Düşünce/İdeoloji odaklı kampanyaları analiz etmeye ve anlamaya yönelik modeller nelerdir?
Düşünce/İdeoloji odaklı kampanyaları analiz etmeye ve açıklamaya yarayan modeller şöyle sıralanabilir: • Toplumsal Hareketler Modeli, • Tahrik ve Kontrol Modeli, • Yeniliklerin Yayılımı Modeli
Toplumsal hareketler modeli nasıl açıklanabilir?

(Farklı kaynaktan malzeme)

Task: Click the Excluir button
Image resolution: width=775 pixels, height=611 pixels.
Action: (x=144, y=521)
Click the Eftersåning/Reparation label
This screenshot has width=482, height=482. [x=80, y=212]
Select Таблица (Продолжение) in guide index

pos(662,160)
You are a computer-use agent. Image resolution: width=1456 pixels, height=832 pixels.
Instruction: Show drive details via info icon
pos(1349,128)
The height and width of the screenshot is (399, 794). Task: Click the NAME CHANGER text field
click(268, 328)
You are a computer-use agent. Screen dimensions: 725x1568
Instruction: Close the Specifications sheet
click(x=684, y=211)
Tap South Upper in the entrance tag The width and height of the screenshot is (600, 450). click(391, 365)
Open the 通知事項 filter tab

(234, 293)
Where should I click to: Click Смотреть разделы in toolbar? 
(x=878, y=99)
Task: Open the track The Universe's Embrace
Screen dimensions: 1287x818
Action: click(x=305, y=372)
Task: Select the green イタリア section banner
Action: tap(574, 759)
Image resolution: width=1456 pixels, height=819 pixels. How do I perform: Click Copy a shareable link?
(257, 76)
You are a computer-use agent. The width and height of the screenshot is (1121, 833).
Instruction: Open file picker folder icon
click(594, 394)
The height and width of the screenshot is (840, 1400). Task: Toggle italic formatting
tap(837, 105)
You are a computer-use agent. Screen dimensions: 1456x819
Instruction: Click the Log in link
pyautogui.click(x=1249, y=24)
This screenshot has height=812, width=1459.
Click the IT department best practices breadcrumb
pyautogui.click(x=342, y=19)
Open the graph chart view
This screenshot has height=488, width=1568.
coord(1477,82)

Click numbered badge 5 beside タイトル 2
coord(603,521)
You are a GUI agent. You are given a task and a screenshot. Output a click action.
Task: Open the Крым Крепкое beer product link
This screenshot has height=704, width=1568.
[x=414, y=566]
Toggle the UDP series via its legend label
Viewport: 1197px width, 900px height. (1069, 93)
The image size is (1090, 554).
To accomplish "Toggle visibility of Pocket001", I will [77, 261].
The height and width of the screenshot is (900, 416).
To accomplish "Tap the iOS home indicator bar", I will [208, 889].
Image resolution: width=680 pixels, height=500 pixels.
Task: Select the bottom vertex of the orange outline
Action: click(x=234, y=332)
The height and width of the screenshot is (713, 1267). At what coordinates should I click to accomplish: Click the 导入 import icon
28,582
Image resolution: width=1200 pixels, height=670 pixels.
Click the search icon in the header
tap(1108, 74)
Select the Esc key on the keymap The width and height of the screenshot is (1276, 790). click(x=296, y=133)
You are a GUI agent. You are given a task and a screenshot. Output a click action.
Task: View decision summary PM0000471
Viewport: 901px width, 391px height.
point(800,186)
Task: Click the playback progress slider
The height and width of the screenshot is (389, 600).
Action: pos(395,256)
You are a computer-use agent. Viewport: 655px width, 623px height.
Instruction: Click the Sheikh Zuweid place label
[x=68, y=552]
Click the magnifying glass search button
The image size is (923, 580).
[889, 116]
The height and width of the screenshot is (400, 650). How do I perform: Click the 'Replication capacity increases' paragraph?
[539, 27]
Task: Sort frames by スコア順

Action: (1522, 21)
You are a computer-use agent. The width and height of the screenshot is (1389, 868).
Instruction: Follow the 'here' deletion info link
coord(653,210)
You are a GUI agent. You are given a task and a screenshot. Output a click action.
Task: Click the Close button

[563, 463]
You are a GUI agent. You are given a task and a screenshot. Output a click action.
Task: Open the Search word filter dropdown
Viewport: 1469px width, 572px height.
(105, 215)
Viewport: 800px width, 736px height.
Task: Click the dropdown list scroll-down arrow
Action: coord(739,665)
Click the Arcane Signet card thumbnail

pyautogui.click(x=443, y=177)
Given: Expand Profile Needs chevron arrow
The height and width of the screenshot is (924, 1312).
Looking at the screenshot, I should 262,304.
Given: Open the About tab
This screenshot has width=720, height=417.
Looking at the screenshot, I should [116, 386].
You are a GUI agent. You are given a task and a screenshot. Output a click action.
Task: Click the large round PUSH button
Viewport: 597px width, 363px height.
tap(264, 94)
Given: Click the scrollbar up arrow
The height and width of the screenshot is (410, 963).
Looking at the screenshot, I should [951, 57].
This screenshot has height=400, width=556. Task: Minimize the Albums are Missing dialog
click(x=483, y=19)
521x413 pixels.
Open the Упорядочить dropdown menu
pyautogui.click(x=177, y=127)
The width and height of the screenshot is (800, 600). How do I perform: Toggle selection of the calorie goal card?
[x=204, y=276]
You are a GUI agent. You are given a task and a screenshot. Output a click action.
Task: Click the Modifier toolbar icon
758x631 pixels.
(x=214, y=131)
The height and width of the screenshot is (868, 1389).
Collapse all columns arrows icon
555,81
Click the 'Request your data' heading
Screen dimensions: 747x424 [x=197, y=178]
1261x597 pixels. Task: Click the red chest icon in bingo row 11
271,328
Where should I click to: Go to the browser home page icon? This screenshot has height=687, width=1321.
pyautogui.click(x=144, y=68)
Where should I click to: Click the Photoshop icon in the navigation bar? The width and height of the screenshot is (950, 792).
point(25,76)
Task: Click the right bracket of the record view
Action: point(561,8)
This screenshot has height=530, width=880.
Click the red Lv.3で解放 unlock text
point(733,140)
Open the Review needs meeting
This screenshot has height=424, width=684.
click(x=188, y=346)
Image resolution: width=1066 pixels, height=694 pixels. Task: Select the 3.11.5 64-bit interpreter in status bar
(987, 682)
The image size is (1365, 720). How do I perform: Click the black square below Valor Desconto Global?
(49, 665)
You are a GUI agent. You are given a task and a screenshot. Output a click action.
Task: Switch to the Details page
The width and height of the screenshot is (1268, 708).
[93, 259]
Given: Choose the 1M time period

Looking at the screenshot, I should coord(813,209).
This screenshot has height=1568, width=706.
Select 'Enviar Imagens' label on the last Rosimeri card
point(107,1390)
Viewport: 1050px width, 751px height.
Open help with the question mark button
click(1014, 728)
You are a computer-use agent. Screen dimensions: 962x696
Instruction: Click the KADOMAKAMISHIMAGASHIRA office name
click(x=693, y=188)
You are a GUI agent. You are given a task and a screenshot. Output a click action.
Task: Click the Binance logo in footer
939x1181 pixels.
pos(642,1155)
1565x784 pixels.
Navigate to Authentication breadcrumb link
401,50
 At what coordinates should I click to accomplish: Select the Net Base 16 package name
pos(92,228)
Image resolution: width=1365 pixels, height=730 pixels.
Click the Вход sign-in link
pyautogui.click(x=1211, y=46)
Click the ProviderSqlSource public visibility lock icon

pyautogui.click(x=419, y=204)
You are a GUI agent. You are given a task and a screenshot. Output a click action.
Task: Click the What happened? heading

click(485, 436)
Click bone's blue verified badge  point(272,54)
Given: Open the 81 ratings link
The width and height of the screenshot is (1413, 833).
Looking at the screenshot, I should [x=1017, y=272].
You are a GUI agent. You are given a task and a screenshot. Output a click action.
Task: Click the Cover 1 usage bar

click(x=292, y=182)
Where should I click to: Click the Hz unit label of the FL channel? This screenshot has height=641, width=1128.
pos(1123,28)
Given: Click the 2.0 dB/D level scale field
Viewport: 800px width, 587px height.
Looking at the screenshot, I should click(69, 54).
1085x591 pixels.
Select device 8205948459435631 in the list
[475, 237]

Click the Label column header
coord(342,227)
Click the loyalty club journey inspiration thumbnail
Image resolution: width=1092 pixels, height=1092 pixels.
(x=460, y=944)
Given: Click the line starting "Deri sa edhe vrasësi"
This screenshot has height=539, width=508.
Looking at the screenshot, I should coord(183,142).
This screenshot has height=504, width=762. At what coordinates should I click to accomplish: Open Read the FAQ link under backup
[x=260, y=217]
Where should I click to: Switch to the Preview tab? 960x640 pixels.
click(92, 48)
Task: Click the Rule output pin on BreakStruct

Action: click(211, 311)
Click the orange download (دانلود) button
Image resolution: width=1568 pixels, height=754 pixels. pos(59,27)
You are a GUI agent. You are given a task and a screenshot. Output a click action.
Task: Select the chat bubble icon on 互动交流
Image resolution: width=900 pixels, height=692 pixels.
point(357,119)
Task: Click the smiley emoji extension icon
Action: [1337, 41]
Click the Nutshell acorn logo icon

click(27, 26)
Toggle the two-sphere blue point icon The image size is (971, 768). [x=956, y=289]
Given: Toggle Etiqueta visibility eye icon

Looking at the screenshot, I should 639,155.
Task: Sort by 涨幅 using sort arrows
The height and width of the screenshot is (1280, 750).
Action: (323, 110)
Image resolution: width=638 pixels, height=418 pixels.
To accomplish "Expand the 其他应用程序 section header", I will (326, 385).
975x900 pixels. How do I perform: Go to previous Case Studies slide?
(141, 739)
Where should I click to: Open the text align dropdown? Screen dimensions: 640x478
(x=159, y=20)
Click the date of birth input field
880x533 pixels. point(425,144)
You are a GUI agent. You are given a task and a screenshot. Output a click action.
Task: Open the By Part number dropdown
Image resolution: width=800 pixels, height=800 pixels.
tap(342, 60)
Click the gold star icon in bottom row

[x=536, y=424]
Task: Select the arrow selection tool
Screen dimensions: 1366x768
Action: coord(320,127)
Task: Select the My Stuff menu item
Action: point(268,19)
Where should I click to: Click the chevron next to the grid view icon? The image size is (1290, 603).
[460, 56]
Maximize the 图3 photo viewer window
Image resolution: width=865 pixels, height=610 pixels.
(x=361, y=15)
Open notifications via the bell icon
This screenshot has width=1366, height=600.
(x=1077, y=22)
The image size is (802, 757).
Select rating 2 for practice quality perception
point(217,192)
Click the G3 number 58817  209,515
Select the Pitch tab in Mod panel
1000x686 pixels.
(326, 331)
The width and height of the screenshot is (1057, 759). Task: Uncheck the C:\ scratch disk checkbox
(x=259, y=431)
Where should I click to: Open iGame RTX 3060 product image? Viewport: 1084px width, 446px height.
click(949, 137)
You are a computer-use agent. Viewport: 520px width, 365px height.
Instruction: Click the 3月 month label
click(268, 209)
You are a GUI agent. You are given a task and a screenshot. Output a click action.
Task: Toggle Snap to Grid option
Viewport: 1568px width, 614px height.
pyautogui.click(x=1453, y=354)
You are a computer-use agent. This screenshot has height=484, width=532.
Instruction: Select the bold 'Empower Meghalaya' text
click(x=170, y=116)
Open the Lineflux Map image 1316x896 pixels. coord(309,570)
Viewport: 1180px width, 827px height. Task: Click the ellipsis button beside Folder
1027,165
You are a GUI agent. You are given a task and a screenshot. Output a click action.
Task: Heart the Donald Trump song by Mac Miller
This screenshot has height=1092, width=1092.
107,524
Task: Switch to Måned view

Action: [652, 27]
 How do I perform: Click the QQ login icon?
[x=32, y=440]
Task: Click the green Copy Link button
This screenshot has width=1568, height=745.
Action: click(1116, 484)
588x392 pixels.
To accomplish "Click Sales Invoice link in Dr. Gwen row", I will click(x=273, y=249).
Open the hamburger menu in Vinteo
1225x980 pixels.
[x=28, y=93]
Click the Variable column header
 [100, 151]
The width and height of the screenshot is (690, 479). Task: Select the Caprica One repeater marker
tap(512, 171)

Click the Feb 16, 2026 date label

Sosyal hareketler, sosyal/toplumsal bir problemi halletmek, sosyal bir kurumu yıkmak, değiştirmek veya tadil etmek maksadıyla bir grup halinde yapılan hareketlerin genel adıdır. Bu model, iletişim araştırmacıları J. Stewart, Craige A. Smith ve Robert E. Denton, Jr., tarafından düşünce/ideoloji kampanyalarını analiz etmek ve açıklamak için geliştirilmiş bir modeldir.
Cinsiyete göre konumlandırma nedir?
Bazı markalar kendilerini tek bir cinsiyete hizmet veren ve o cinse kendini özel hissettiren markalar olarak konumlandırırlar. Kendilerini “kadınların markası” ya da “erkeklerin markası” vaadiyle pazara sunarlar.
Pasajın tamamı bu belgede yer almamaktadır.